> _LAVORO RICHIESTO_:
Rispondi alle seguenti domande basandoti sull'articolo sull'Aire riportato più sotto.
(a) In quale anno è stata istituita l'Aire?
(b) Dopo quanto tempo di residenza fuori dai confini nazionali occorre iscriversi all'Aire?
(c) A quanto ammontano le sanzioni per chi non si iscrive all'Aire, e per quanti anni al massimo?

> _TESTO DEL DOCUMENTO_:
____
Aire, multe più alte a chi non si iscrive: «Comuni costretti a fare accertamenti»
foto da Quotidiani locali
Non bastano le centinaia e anche migliaia di pratiche per avere la cittadinanza italiana, presentate da oriundi di quarta o quinta generazione che arrivano dal Brasile. Non basta il normale lavoro di anagrafe che viene affrontato dal dipendente comunale (servirebbero più assunzioni ma c’è il blocco). Ora ci si mette anche la sollecitazione che arriva dal Governo, inserita nella legge di bilancio, di fare più accertamenti per scovare chi vive all’estero ma non è iscritto all’Aire. E su chi ricade tutta questa burocrazia, nuova e vecchia? Sempre sui Comuni, che hanno poco tempo e altrettanti pochi strumenti per mettersi a fare gli investigatori.
L’Aire è l’anagrafe degli italiani residenti all’estero, istituita nel 1988: è una iscrizione obbligatoria per chi vive e lavora stabilmente all’estero e ha lì il centro dei propri affetti e degli interessi economici. Dopo un anno di residenza fuori dai confini nazionali, occorre iscriversi all’Aire: si viene tolti dagli elenchi dei residenti del proprio comune e inseriti in un elenco a parte. Ci sono conseguenze, ovviamente: prima di tutto si perde l’assistenza sanitaria e il medico di base in Italia. La casa in paese diventa seconda casa con gli obblighi economici che questo comporta (Imu, imposte varie, tariffe). Inoltre, non appena si entra nell’Aire si entra anche in una lista di sorvegliati speciali per il fisco che monitora la situazione per dieci anni, per vedere se realmente si è espatriati.
Questioni fiscali, ovviamente: una persona può portare in modo fittizio la propria residenza all’estero per non pagare le tasse in Italia. È un sistema illegale che va sotto il nome di esterovestizione, pratica che ha messo nei guai in passato personaggi dello sport e dello spettacolo. Nella recente legge di bilancio si ricorda che iscriversi all’Aire è un obbligo e chi non lo fa è soggetto a delle multe. Il tariffario è stato aggiornato: le sanzioni vanno da duecento a mille euro per ogni anno di mancata iscrizione, per un massimo di cinque anni.
____
> _DATI FORNITI_:

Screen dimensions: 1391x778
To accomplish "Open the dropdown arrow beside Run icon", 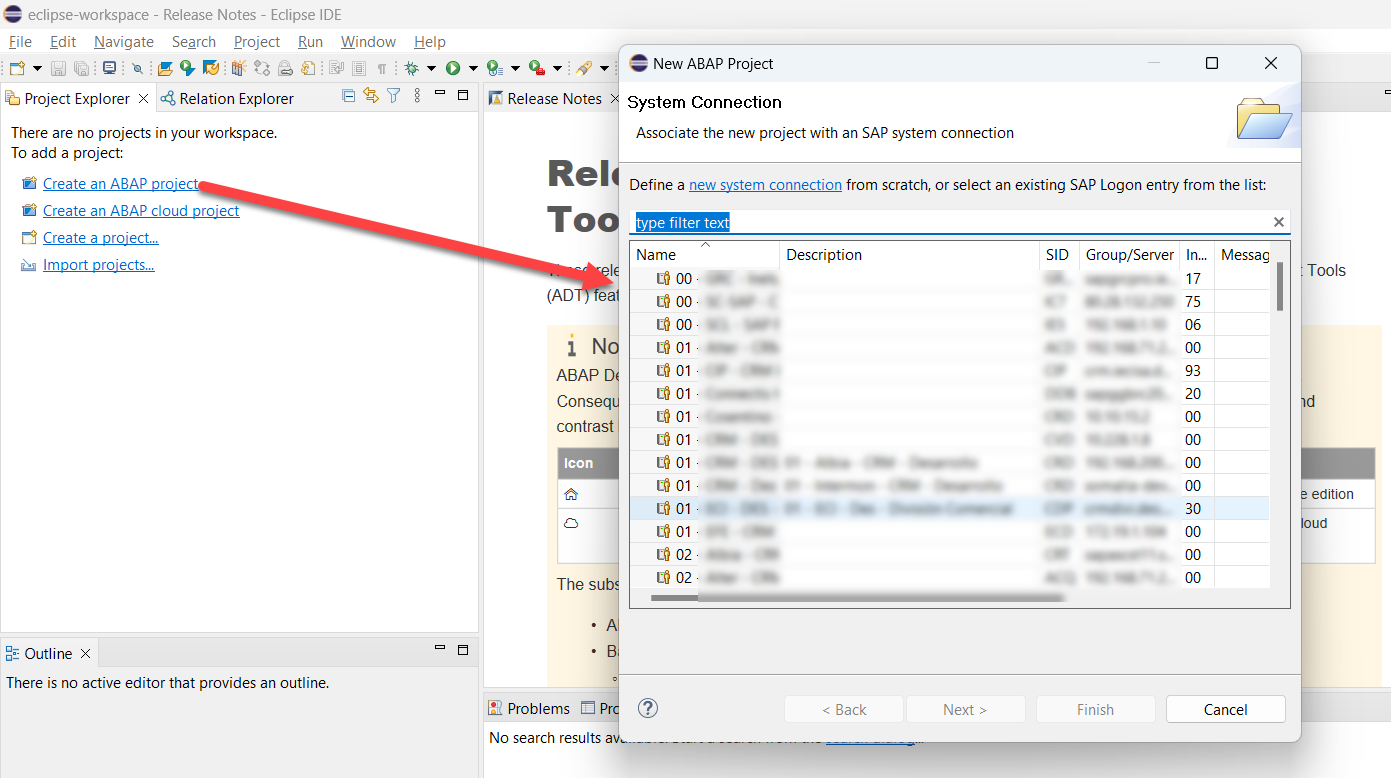I will pos(473,68).
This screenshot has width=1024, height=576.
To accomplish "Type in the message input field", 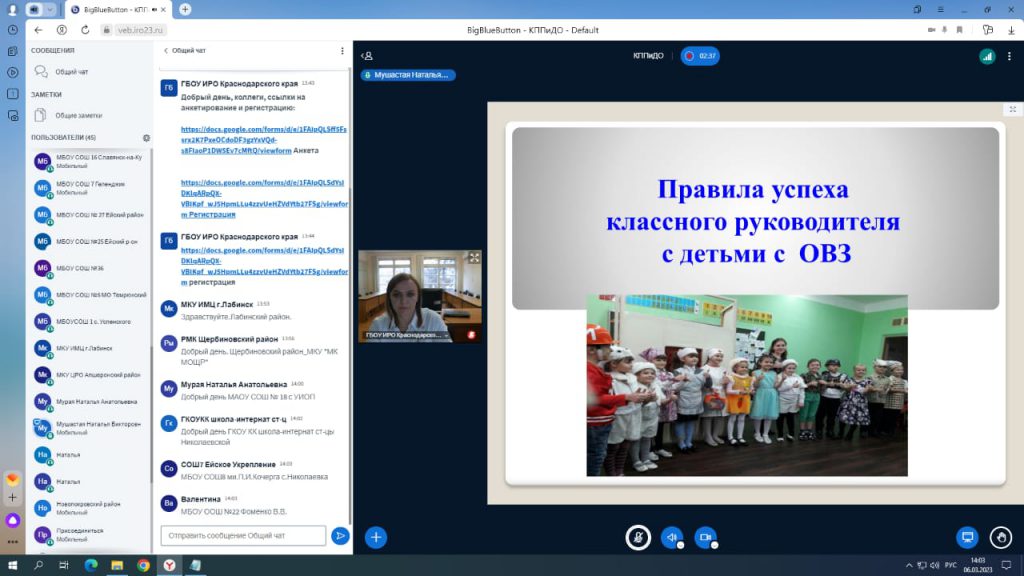I will point(243,536).
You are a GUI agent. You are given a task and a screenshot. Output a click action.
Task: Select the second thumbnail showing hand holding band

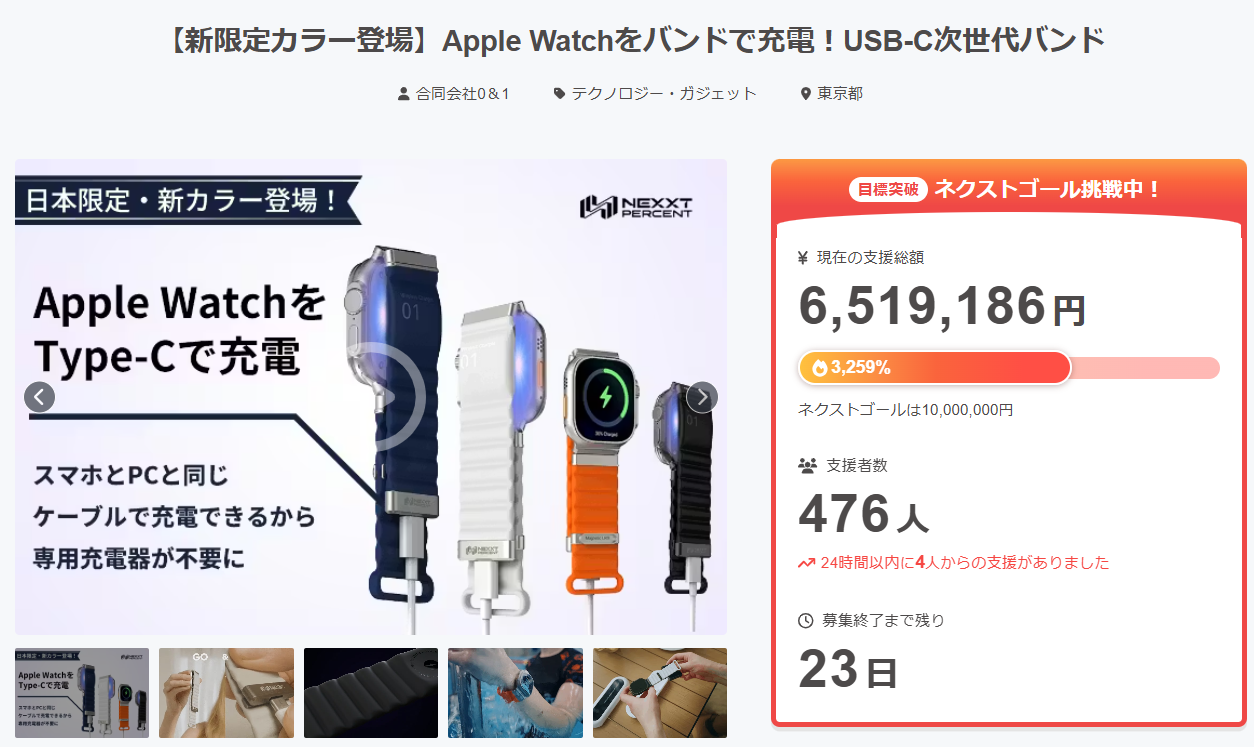(x=226, y=693)
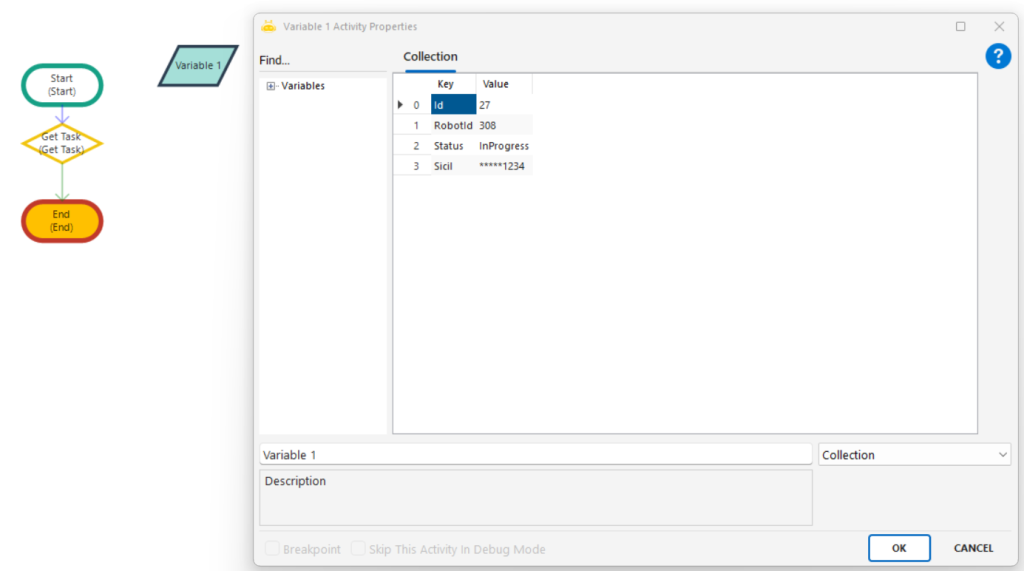
Task: Select the Get Task diamond node
Action: tap(62, 143)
____
> _COMPITO SVOLTO_:
(a) L'Aire è stata istituita nel 1988.
(b) Occorre iscriversi dopo un anno di residenza fuori dai confini nazionali.
(c) Le sanzioni vanno da duecento a mille euro per ogni anno di mancata iscrizione, per un massimo di cinque anni.